Stored records:
-=-=-=-=-

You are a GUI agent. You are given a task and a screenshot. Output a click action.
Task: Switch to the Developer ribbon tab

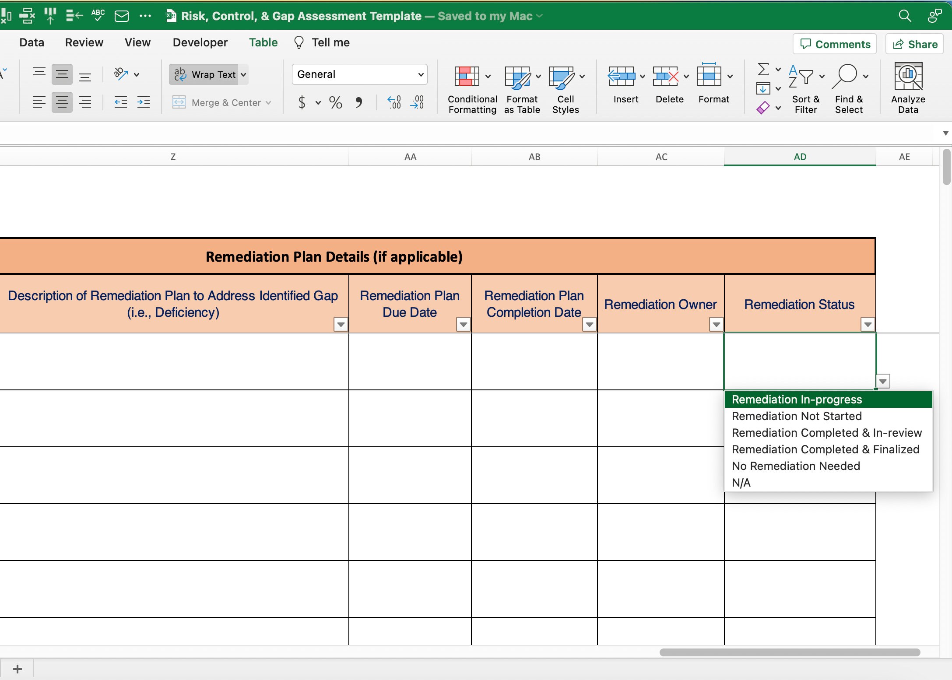point(200,42)
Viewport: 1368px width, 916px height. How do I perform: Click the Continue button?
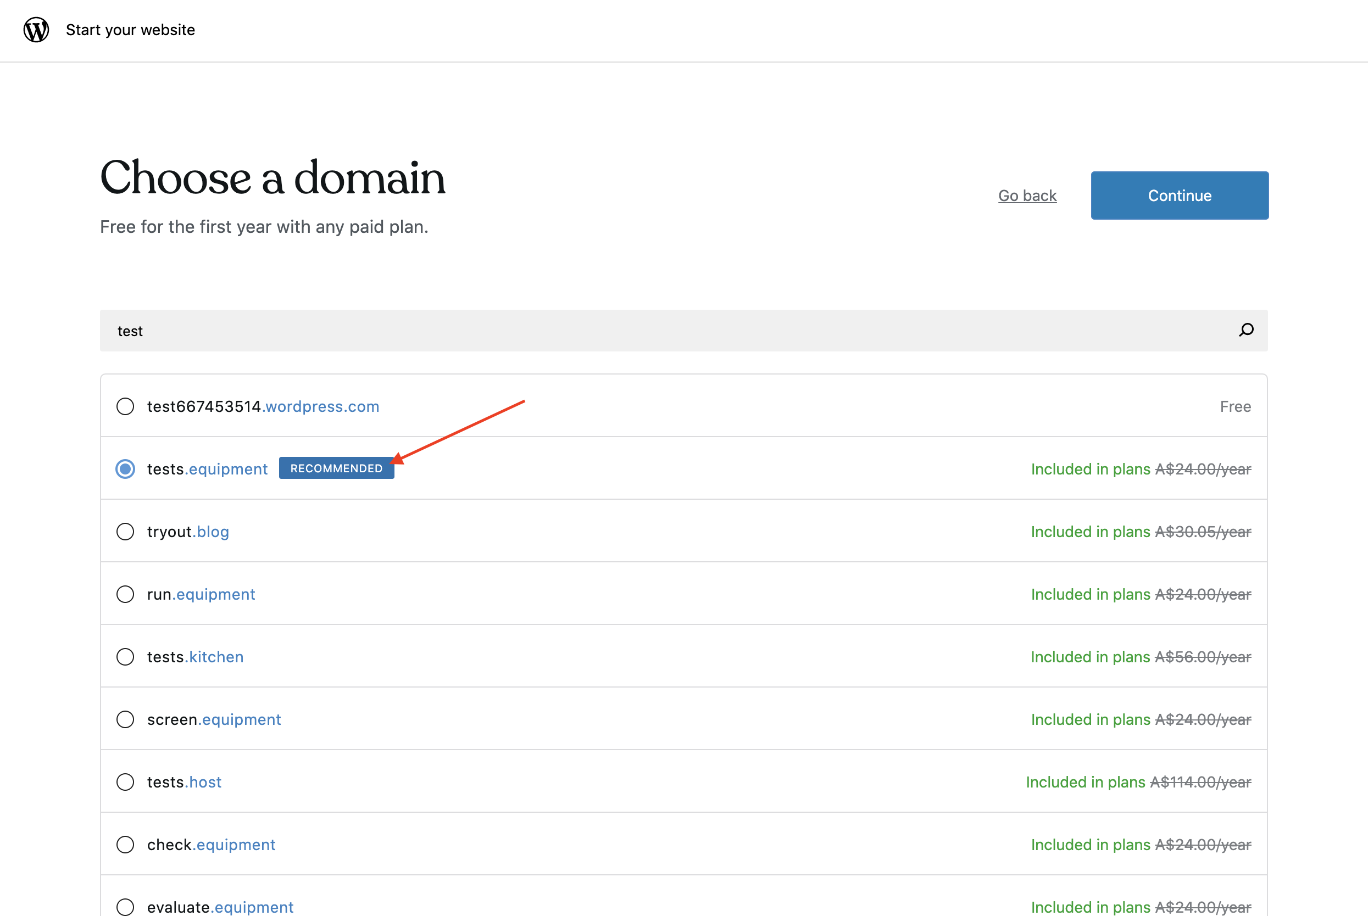pyautogui.click(x=1179, y=196)
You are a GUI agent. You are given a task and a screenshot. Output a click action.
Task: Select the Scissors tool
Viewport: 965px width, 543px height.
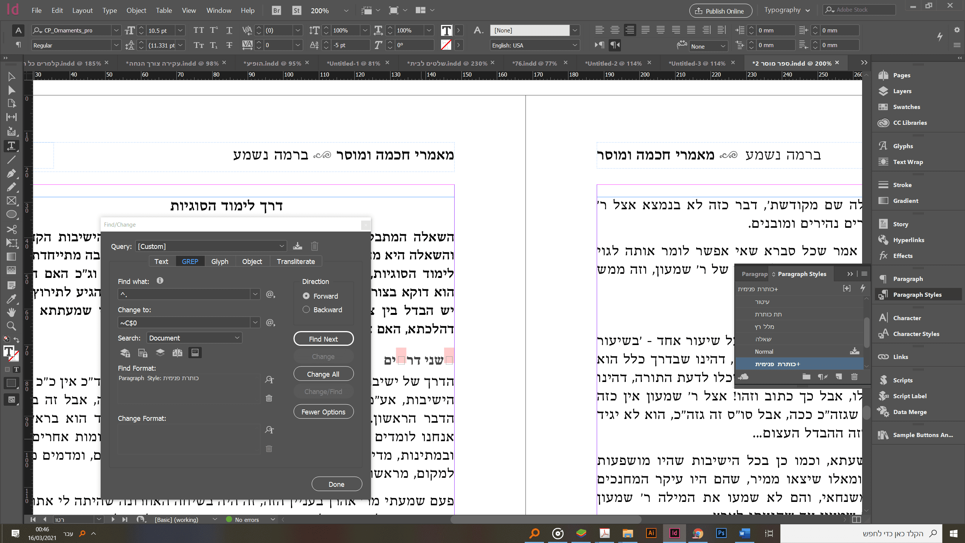11,229
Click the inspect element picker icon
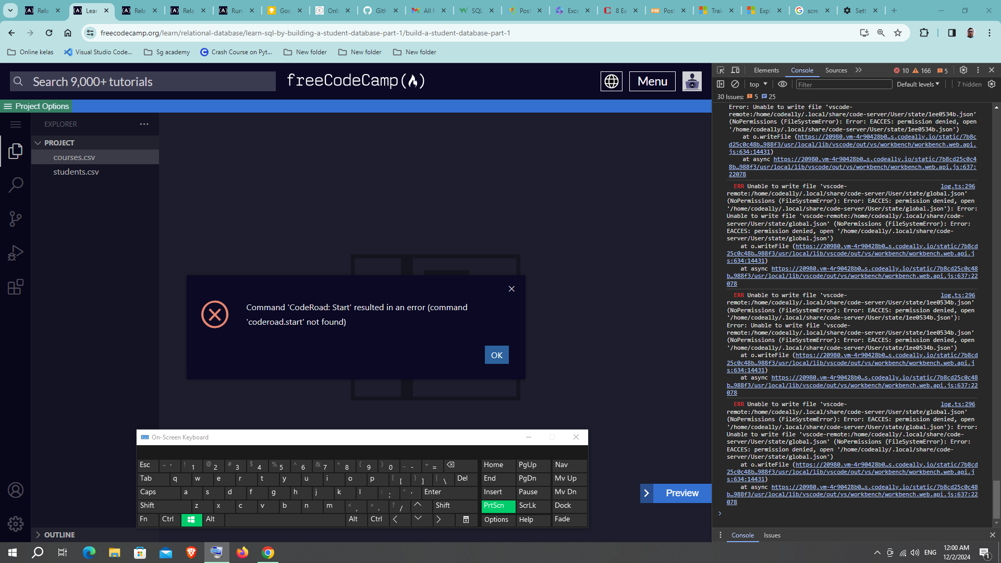1001x563 pixels. click(x=721, y=70)
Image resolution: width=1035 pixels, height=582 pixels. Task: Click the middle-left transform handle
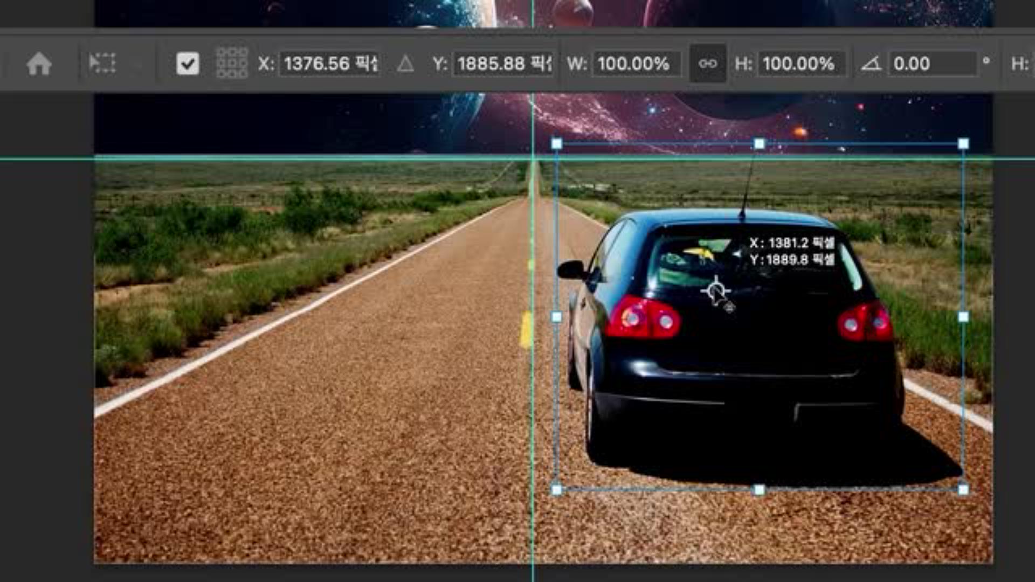557,317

-=-=-=-=-

Only an exact, picture-free copy of the entries counts as the answer.

Your response:
You are a GUI agent. You are given a task and a screenshot. Output a click action.
Task: Switch to the Developer ribbon tab

point(200,42)
Viewport: 1368px width, 916px height. How do I perform: Click the Continue button?
pyautogui.click(x=1179, y=196)
You are a GUI agent. You are given a task and a screenshot. Output a click action.
Task: Select the Scissors tool
Viewport: 965px width, 543px height.
11,229
Click the inspect element picker icon
1001x563 pixels. click(x=721, y=70)
Image resolution: width=1035 pixels, height=582 pixels. Task: Click the middle-left transform handle
557,317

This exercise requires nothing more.